O que se pede |
(a) Responda com base na página, uma resposta por linha:
(i) Em que data e horário a página foi publicada?
(ii) Como se chama o novo modelo de contrato de que a página trata?
(iii) Segundo a página, em que cada passo da gestão pública deve estar amparado?
(b) Liste todas as pessoas ou grupos de pessoas que a página menciona, usando as palavras dela.
(c) Repita o trecho da página entre "Trata-se de um" e "não tão assim.", inclusive.

Página |
-------
Alguns breves apontamentos

13/01/2023 às 17:45
Leia nesta página:

Trata-se de um breve apontamento sobre o novo modelo de contrato denominado “BUILT TO SUIT” no âmbito da administração pública em detrimento da nova lei de licitações e contratos adminsitrativos.

A administração pública há tempos caminha para a diminuição da burocracia, enfrenta idéias e ideais do cidadão comum, como também suas críticas na prestação de seus serviços.

Nesse contexto, cada passo que a gestão pública der, deve ser amparada na legalidade, e outros tantos princípios que bem norteiam o gestor na sua atividade cotidiana ao se deparar com tantas situações, dentre corriqueiras e outras não tão assim.

 Ao caminharmos por qualquer cidade, nos deparamos com prédios públicos, muitas vezes desgastados com o tempo, com precárias instalações para o servidor público que ali trabalha e os usuários cidadãos que precisam de alguma forma interagir com determinado órgão.
-------
Linhas de dados |
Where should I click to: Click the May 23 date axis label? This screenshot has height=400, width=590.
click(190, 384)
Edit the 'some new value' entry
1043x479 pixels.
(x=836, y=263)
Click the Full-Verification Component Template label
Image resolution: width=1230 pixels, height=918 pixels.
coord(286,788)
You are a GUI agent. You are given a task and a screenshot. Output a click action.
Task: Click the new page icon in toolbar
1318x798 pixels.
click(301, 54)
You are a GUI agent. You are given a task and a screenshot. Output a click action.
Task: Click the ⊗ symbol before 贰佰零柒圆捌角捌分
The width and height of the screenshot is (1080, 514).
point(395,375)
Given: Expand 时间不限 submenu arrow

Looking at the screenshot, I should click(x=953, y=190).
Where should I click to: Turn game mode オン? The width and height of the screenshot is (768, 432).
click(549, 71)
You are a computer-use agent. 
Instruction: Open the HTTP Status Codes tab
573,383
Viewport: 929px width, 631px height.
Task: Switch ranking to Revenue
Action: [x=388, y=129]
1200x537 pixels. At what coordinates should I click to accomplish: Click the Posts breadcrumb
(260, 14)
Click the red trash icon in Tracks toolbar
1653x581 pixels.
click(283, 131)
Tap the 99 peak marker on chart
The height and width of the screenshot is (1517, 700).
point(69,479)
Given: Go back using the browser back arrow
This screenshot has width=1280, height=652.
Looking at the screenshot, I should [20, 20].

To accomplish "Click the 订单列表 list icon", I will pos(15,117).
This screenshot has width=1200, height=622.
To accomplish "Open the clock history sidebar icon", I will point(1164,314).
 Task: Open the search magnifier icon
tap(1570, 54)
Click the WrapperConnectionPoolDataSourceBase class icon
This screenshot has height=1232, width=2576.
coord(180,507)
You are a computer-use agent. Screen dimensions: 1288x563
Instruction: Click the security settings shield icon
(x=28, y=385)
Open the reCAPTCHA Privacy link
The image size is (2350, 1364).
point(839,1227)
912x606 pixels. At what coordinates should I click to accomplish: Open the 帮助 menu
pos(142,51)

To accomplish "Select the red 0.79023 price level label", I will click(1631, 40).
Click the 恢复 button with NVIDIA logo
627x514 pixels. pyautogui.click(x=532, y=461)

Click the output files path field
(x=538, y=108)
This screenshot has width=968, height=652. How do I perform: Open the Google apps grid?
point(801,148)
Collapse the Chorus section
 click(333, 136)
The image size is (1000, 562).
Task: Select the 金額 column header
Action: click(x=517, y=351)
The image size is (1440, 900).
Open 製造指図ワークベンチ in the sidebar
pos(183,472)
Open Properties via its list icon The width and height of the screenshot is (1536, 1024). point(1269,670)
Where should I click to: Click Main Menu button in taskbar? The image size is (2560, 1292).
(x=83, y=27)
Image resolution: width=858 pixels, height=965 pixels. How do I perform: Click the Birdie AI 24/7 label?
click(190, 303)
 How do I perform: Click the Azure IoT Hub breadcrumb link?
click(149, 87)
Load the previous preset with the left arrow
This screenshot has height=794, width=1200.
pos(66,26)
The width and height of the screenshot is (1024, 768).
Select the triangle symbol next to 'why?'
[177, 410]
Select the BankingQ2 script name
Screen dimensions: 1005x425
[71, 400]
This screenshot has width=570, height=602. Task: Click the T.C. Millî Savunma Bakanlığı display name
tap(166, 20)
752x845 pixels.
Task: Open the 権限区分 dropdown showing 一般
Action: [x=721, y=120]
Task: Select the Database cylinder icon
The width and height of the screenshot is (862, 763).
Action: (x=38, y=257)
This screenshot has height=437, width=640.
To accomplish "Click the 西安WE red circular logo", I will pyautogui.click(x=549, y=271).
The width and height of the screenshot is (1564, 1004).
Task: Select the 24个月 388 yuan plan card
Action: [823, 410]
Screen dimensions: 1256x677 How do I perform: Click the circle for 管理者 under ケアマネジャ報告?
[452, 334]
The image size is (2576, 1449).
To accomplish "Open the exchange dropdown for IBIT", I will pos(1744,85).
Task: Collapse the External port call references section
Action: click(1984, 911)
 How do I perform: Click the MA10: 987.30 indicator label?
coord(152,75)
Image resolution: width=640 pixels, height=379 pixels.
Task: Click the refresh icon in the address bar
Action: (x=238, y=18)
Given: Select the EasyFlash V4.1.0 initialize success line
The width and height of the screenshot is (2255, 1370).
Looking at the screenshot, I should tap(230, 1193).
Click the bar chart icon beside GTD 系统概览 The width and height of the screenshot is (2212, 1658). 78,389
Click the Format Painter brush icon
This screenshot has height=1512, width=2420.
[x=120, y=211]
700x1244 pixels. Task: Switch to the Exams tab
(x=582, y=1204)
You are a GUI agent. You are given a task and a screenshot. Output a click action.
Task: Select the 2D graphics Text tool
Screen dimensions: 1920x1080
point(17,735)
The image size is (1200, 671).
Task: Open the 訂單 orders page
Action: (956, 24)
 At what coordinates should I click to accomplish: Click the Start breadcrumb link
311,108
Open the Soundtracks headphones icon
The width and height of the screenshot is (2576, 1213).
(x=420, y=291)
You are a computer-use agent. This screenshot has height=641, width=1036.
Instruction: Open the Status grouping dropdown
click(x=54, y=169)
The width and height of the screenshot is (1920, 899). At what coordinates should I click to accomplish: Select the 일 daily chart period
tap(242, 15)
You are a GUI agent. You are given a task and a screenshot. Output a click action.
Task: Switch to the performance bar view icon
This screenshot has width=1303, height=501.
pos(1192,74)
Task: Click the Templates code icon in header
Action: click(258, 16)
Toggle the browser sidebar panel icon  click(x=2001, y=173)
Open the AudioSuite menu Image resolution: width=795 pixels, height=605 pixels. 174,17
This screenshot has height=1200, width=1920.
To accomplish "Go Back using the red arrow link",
-------
Respostas escritas |
(a)
(i) 13/01/2023, às 17:45.
(ii) “BUILT TO SUIT”.
(iii) Na legalidade e em outros princípios que norteiam o gestor na sua atividade cotidiana.

(b)
cidadão comum
gestor
servidor público
usuários cidadãos

(c)
Trata-se de um breve apontamento sobre o novo modelo de contrato denominado “BUILT TO SUIT” no âmbito da administração pública em detrimento da nova lei de licitações e contratos adminsitrativos.

A administração pública há tempos caminha para a diminuição da burocracia, enfrenta idéias e ideais do cidadão comum, como também suas críticas na prestação de seus serviços.

Nesse contexto, cada passo que a gestão pública der, deve ser amparada na legalidade, e outros tantos princípios que bem norteiam o gestor na sua atividade cotidiana ao se deparar com tantas situações, dentre corriqueiras e outras não tão assim.